Nestle, the city of Cascade Locks and the state of Oregon are working on a plan to build a spring water bottling plant in the Gorge.
The water would come from a natural spring that has fed the Oxbow Salmon hatchery since the 1930s.
"When you have industrial land and spring water, that's very attractive to a company like Nestle because those two things are hard to come by in America," said Cascade Locks City Manager Bernard Seeger.
Nestle would spend $50 million building a plant at a gravel pit. Water would supply the plant from the spring above the hatchery; in return, the hatchery would get well water from the city of Cascade Locks.
"This could actually be very beneficial to the hatchery," said Hatchery manager Duane Banks.
Under the plan the hatchery would receive extra water so it could expand and raise more salmon.
Nearby hatcheries already operate on well water, but to make sure Cascade Locks' water is safe, the state will raise fish in it for one year.
"If we can get a water rights exchange with the state and the fish survive 12 months, then we think we have the conditions for Nestle to make a decision," said Seeger.
Opposition groups are already fighting the project over pollution concerns. Plastic bottles fill local landfills, according to Food and Water Watch, which launched a petition drive to stop the plant.
"We don't want to be steamrolled over by a big company," said Katelin Stuart, a concerned Cascade Locks resident who doesn't feel the public is getting enough information about the planned project. She's not for or against the project, but simply wants all the facts.

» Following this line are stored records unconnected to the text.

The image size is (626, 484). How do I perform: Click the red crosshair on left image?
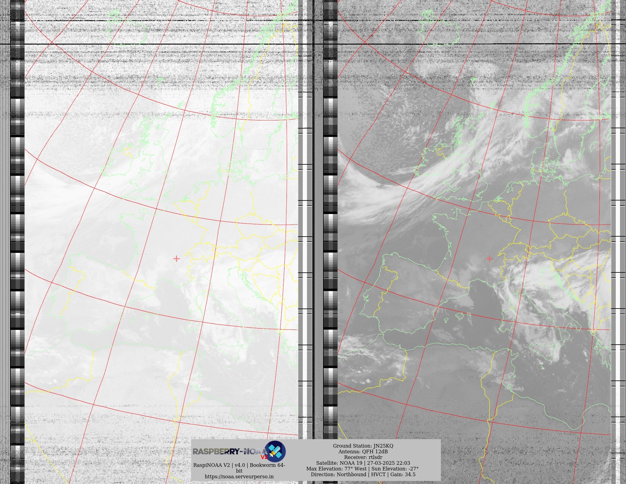176,259
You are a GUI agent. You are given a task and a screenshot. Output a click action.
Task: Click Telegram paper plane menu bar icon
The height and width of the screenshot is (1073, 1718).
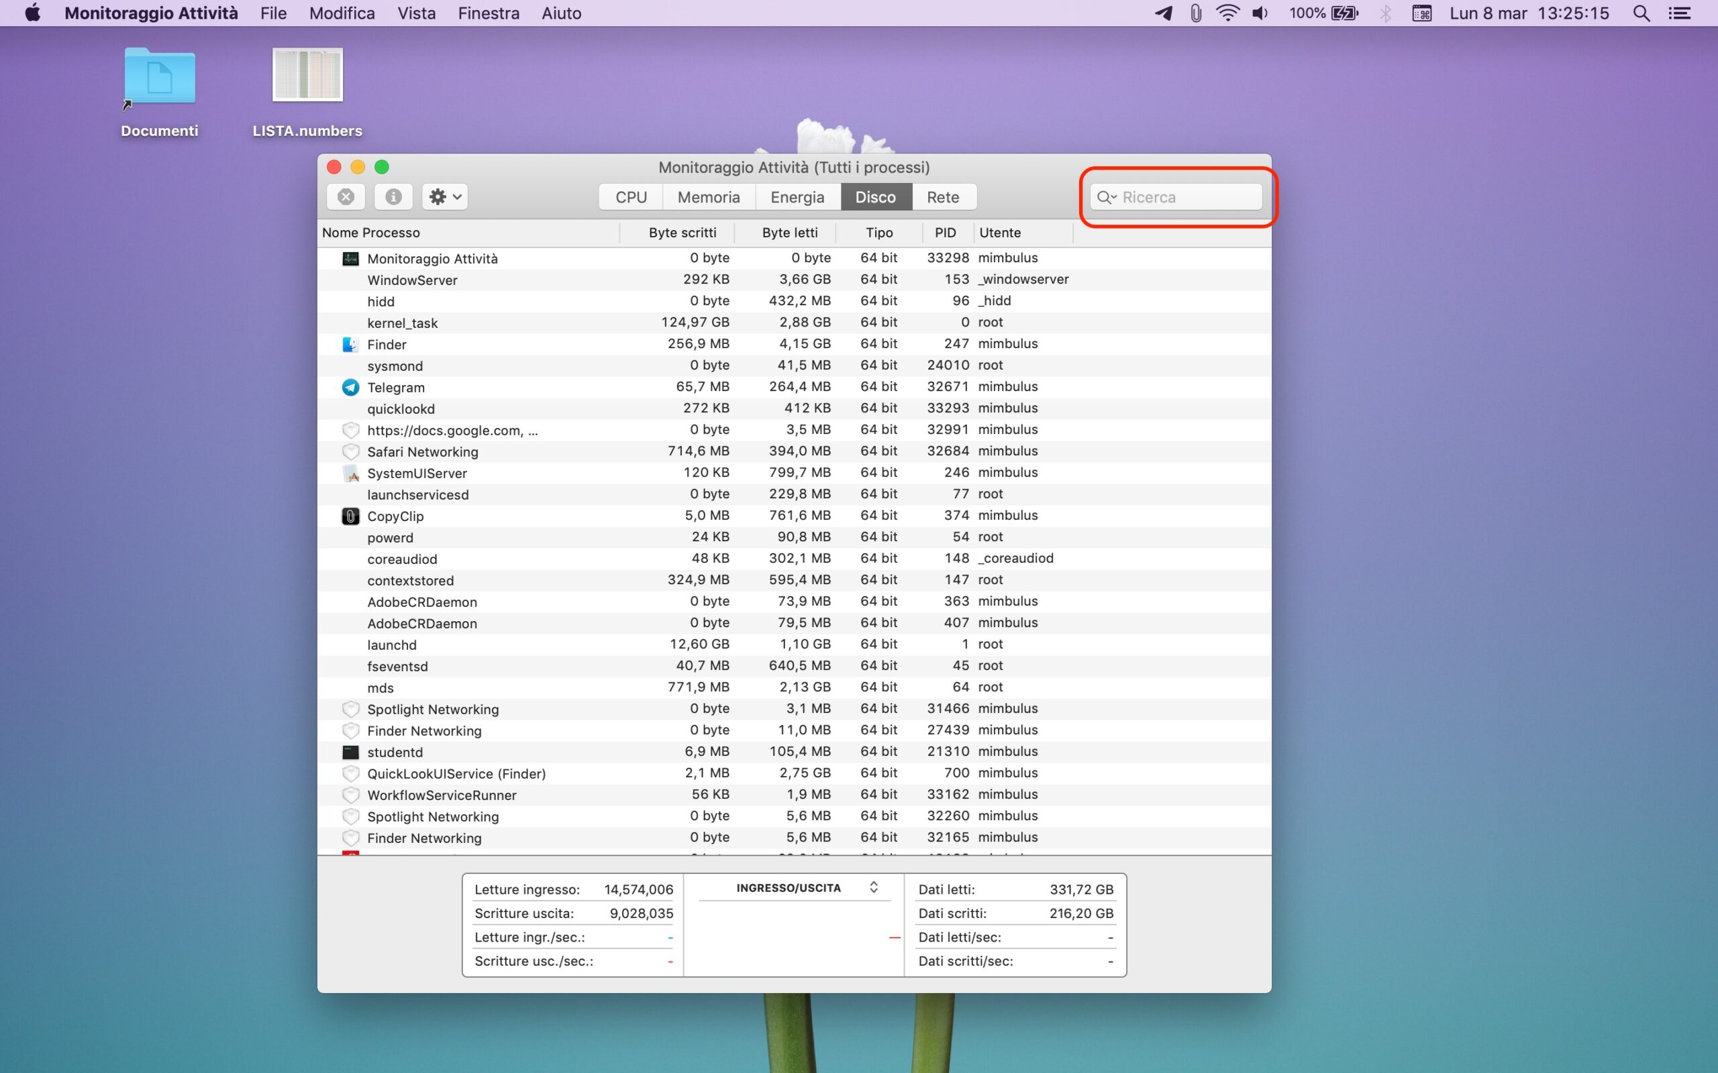1163,13
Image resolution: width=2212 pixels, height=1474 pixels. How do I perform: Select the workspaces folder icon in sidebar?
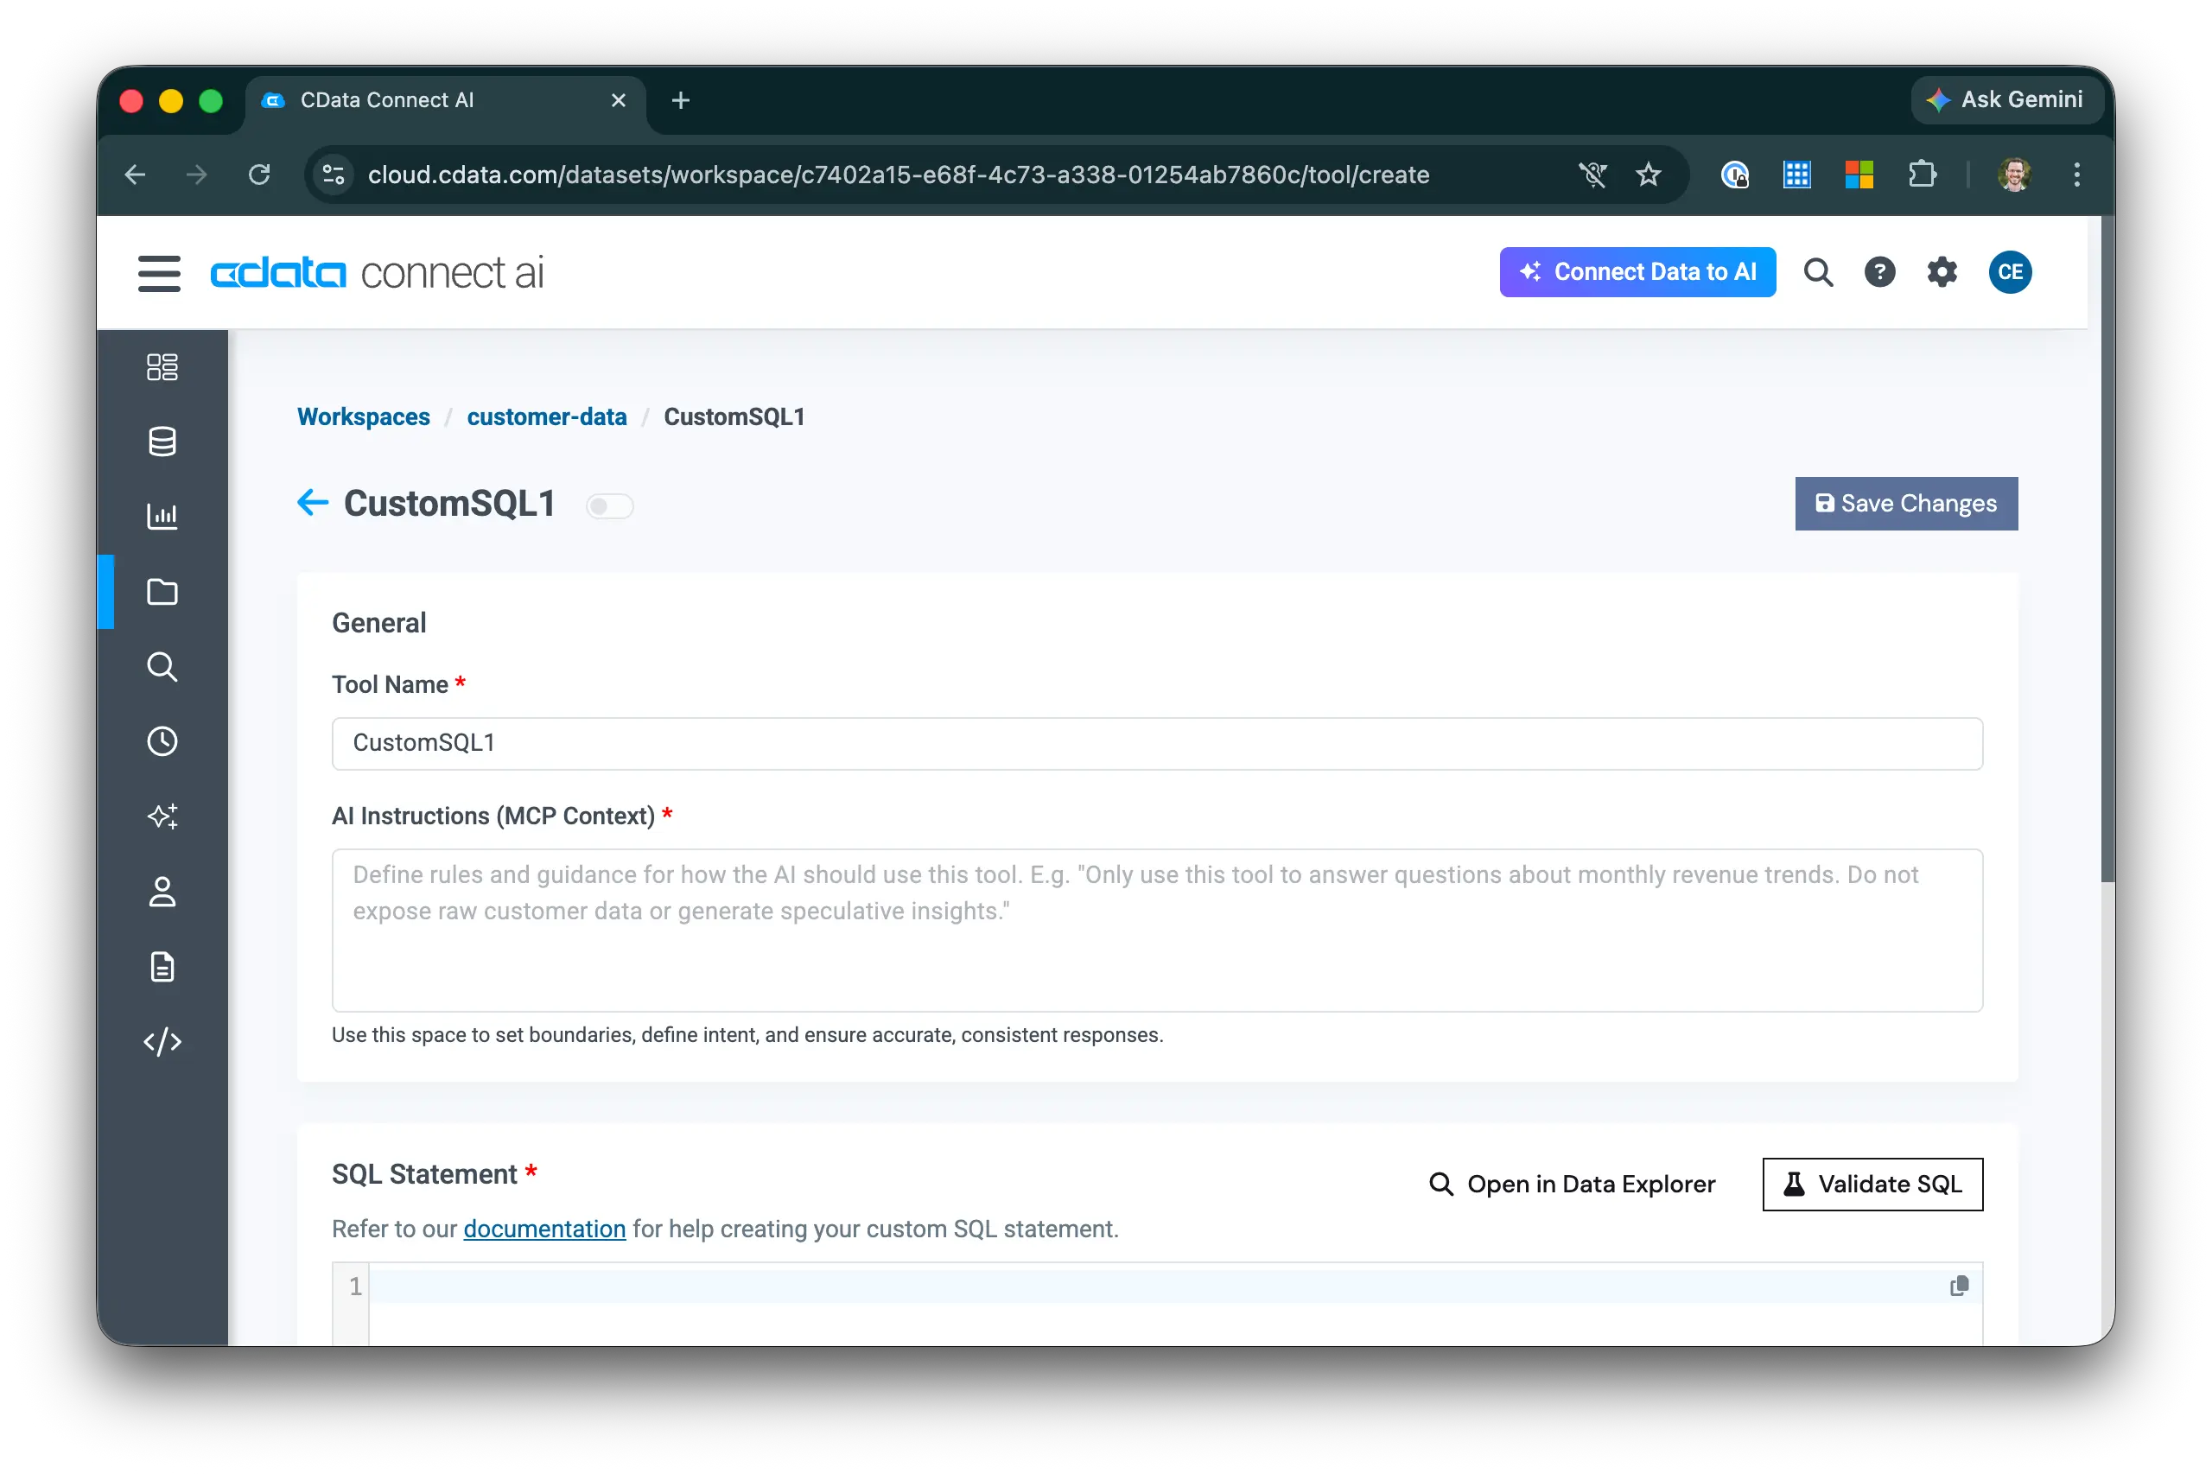[163, 591]
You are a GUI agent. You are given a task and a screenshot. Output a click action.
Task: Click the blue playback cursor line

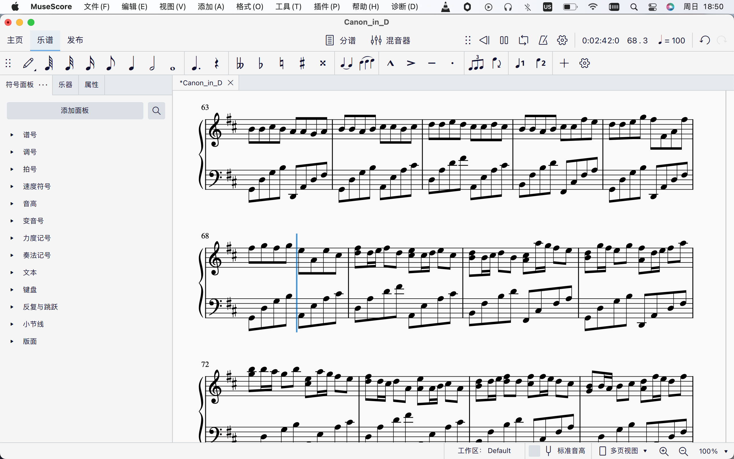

The city of Cascade Locks could vote on the plan in about a year. It's a plan that could more than double the tax base in a former timber town struggling to survive and reinvent itself.
The plan is controversial move because it's all happening in the heart of a treasured national scenic area.
Nestle has 26 spring-fed bottling plants but none in the Northwest. Recent attempts to build plants in several small towns near Tacoma failed.